Soothing four seasons in the midst of hot spring steams.

The kanji spelling for Unzen in old language used to read "onsen" - the region of Unzen has such a long history of onsen culture. The area advanced during the period between Edo and Meiji as a resort for expats from the west. Also known to be the place of Japanese Roman Catholic martyrdom during that time, Unzen hosts the first designated national park in the country as well as the 30 locations of Unzen Jigoku, or "Unzen Hell." The majority of the hot springs here contain sulfur and strong acid with colors varing from clear, milky, gray/ashy shades to anything inbetween. Another attractive feature in the region is the variety of beautiful scenery throughout four seasons: flowers of rhododendron kiusianum in spring, greenery in summer, foliage in spring, and art-like harm rime in the winter.

Kirishima (Kagoshima)

Recharge your energy with passions of mystic legends and warriors.

Kirishima - the land of legend and mythology where sun goddess's grandson descended. Kirishima Onsen region tucked deep in the midst of deistic Takachiho mountains is made up of eight hot springs of various sizes. The region has flourished as the "back room of Kagoshima" for many years, offering different varieties of ways for enjoying hot springs and unique beautiful sceneries.
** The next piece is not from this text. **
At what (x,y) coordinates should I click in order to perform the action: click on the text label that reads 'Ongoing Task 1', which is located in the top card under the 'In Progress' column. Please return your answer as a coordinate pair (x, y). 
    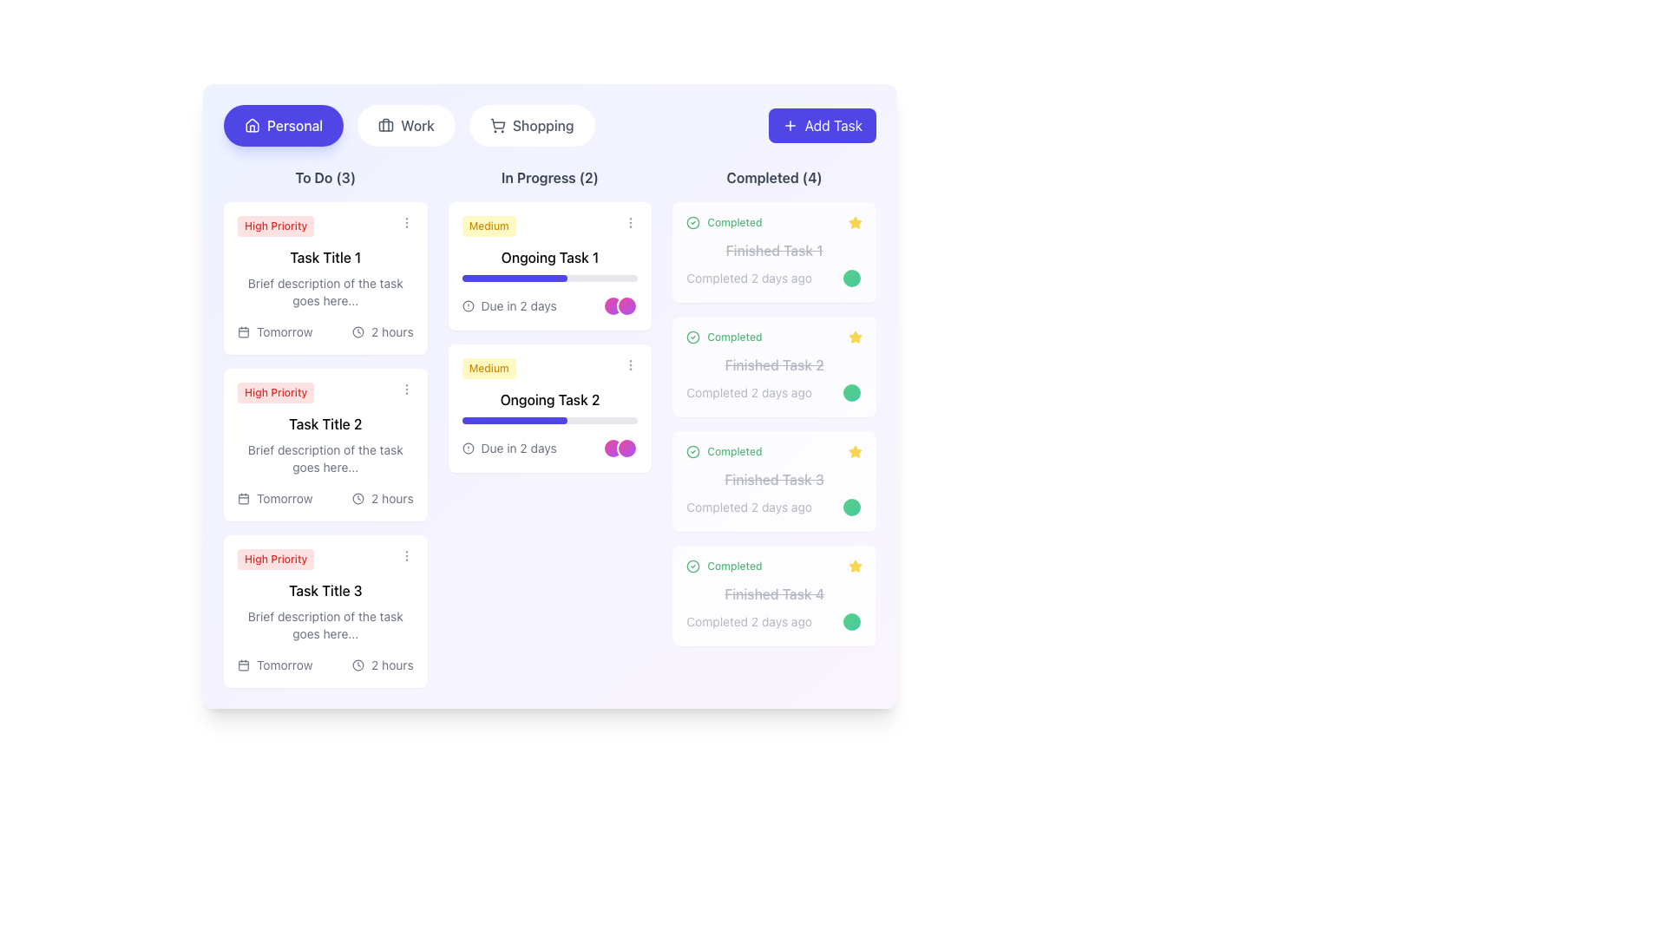
    Looking at the image, I should click on (548, 258).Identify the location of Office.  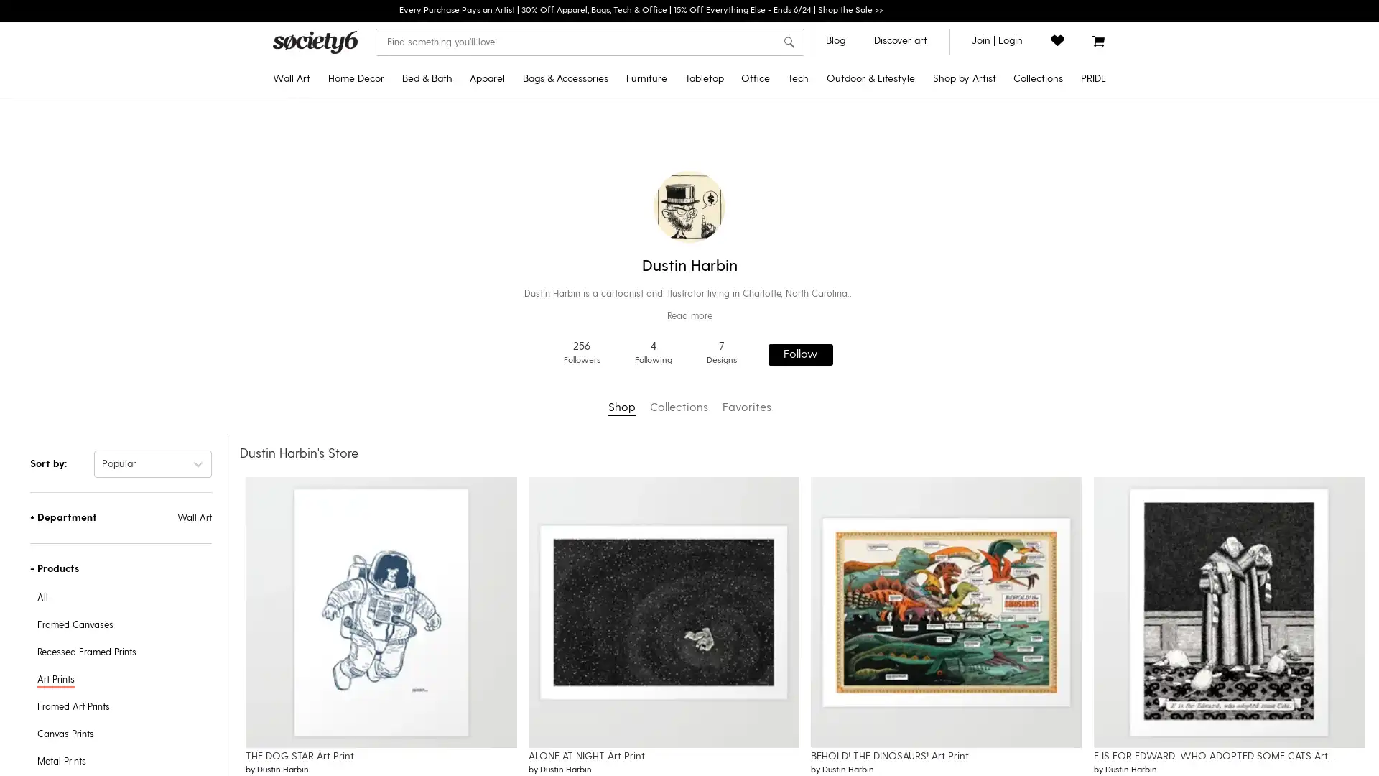
(754, 79).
Hayashida Onsen gives an aerial view of Sakurajima; Maruo Onsen provides a bustling, traditional onsen-town feel with many visitors; while, Einoo Onsen had served as a hiding spot for the ruling Shimazu clan. There is a plenty of nature and leisure attractions here that many hikers and climbers come out to the area in the summer. Also found here are Kirishima Jingu where newly-wed Sakamoto Ryoma and his bride paid a visit during their honeymoon, Shiohitahionsen Ryoma Park where he has spent an extended period of time, as well as many walking trails and fun spots to drive by and stop by.

Ibusuki (Kagoshima)

Natural sauna should be on your bucket list! Steaming sand bath with ocean breeze.

After Oita, Kagoshima Prefecture takes the second place in the most hot springs existing in the country. Located in the southeast of the Satsuma Peninsula, Ibusuki is home to some 800 hot springs. The city feels very tropic, while many inns here offer free-flowing onsen tubs - thanks to the abundance of hot springs it produces. There are communal baths including "Tonosamayu" where the Satsuma-domain ruling Shimazu clan had frequented, as well as various hotels and ryokans offering elaborate open-air baths, spectacular scenic baths, and many more. Something you can't leave out when talking about Ibusuki Onsen is the sand bath. Lie down on the sandy beach and cover up in the sand by the shore. The heat from the sand and the hot water beneath should get you sweating. It's a great way to refresh yourself.